The cost of living in South Africa has seen an aggressive increase in recent years.
The pressure on consumers is immense, with the interest rate rising to levels last seen more than a decade ago and inflation also pushing up food prices, along with petrol price increases.
“As a result, some consumers may struggle to make ends meet, especially when one considers that Stats SA’s latest Consumer Price Index data indicates that food and fuel are the two biggest areas where people spend most of their money.
“The question is what considerations consumers can make to reduce their spending and make smart moves to make ends meet,” says Ester Ochse, product head at FNB integrated advice.
Ochse shared some smart tips to help you make ends meet:
Consider easy ways to help you budget
Look at your personal financial needs and wants, so that you can make informed decisions on where you put your money.
Budgeting is the cornerstone of making ends meet, as you get to decide where you are allocating your money and which expenses need to be covered from your income.
Prioritising needs over wants at this stage is very important. Having a copy of your bank statement, so that you can track where your money is going is also essential when reviewing your budget every month or two.
Make budgeting easy for you, and your family.
Make a list of your groceries and plan your meals
Grocery prices have increased aggressively in the past few months. Making a list of your groceries and when you will buy them is important so that you can avoid last-minute shopping or buying takeaways.
There are some smart moves that you can make to save some money:
Create a weekly or monthly menu using the items you have in the cupboard and supplement it with a few fresh items.
Make a list of food items you need; compare prices and deals from the different retail supermarkets, then stick to that list or shop online for your groceries and arrange for delivery.

> **SUPPLIED DATA**:

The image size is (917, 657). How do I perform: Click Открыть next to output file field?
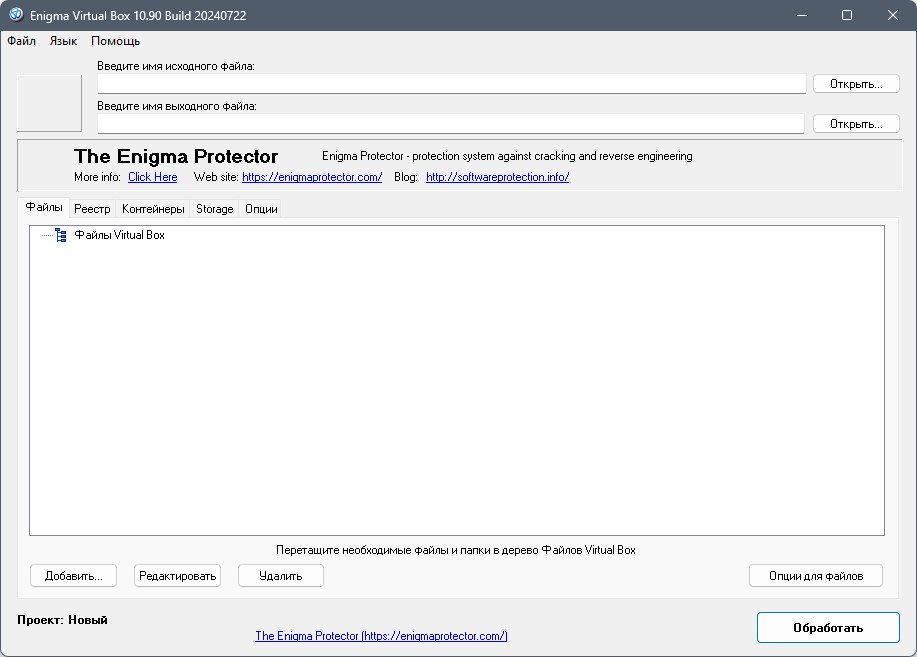(x=856, y=123)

> **YOUR TASK**: Reproduce the passage of the cost-of-living text word for word, beginning at the words "The cost of" and stopping after the words "FNB integrated advice.".

> **TASK RESPONSE**:
The cost of living in South Africa has seen an aggressive increase in recent years.
The pressure on consumers is immense, with the interest rate rising to levels last seen more than a decade ago and inflation also pushing up food prices, along with petrol price increases.
“As a result, some consumers may struggle to make ends meet, especially when one considers that Stats SA’s latest Consumer Price Index data indicates that food and fuel are the two biggest areas where people spend most of their money.
“The question is what considerations consumers can make to reduce their spending and make smart moves to make ends meet,” says Ester Ochse, product head at FNB integrated advice.